Return the part of the palliative care text from "Example: In early" up to and including "a terminal illness)", copied word for word.

EXERCISE TEXT Block Start

Both for care and symptom control.
What is the nature of the illness?
Palliative care provides comfort, even while a disease is being treated.
Example: In early stages pain control may be only a small part of the overall care and as the illness progresses it may become a more dominant part of the care plan.
It’s important to remember that a palliative care plan can often be an uneasy and emotional one for everyone involved. Knowing what lies ahead, what’s to be expected, what might need to be addressed, and how the disease may progress, are all important factors to manage daily care needs and achieve the best quality of life, both for the individual and the family and caregivers. It is these decisions that allow the patient to live (and die) the way they want.
Where is palliative care available?
- At home (consider an at-home death plan)
- Long-term care facilities
- Hospices (a home for people living with a terminal illness)
According to the Government of Ontario, here’s what you need to know
What types of services are provided?
- Physician and nursing services assess and manage the progression of the illness (includes providing pain and symptom management to improve comfort and quality of life)
- Personal support services (e.g., homemaking)
- Other services, such as physiotherapy, caregiver support, pharmacy, social work
How do I access palliative care?

EXERCISE TEXT Block End
EXTRACTED RECORDS Block Start

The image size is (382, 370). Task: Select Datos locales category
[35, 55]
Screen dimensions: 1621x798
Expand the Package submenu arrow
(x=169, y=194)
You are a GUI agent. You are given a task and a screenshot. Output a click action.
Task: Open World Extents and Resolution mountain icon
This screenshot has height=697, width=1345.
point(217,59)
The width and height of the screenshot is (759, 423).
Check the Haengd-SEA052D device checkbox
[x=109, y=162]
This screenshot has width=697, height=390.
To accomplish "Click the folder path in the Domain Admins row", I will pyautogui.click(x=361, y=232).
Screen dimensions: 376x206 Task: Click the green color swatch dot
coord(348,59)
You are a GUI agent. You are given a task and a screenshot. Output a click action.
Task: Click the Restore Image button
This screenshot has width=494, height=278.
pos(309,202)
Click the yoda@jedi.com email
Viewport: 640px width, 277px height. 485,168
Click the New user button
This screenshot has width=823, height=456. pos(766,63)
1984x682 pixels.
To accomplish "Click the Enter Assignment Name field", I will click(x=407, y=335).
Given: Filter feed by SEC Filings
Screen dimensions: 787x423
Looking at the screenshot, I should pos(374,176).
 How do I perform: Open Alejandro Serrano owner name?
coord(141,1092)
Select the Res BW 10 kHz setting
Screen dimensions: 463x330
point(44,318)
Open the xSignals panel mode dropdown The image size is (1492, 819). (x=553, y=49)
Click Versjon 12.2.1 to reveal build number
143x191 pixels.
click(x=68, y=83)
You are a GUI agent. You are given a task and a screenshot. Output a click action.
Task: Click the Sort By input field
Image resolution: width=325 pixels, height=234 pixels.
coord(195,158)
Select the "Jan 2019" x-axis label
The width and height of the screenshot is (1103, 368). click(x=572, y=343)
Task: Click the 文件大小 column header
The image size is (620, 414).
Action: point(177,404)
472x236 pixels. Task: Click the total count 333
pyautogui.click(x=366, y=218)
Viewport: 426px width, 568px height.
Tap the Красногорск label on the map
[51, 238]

EXTRACTED RECORDS Block End

• _WRITTEN ANSWER_
Example: In early stages pain control may be only a small part of the overall care and as the illness progresses it may become a more dominant part of the care plan.
It’s important to remember that a palliative care plan can often be an uneasy and emotional one for everyone involved. Knowing what lies ahead, what’s to be expected, what might need to be addressed, and how the disease may progress, are all important factors to manage daily care needs and achieve the best quality of life, both for the individual and the family and caregivers. It is these decisions that allow the patient to live (and die) the way they want.
Where is palliative care available?
- At home (consider an at-home death plan)
- Long-term care facilities
- Hospices (a home for people living with a terminal illness)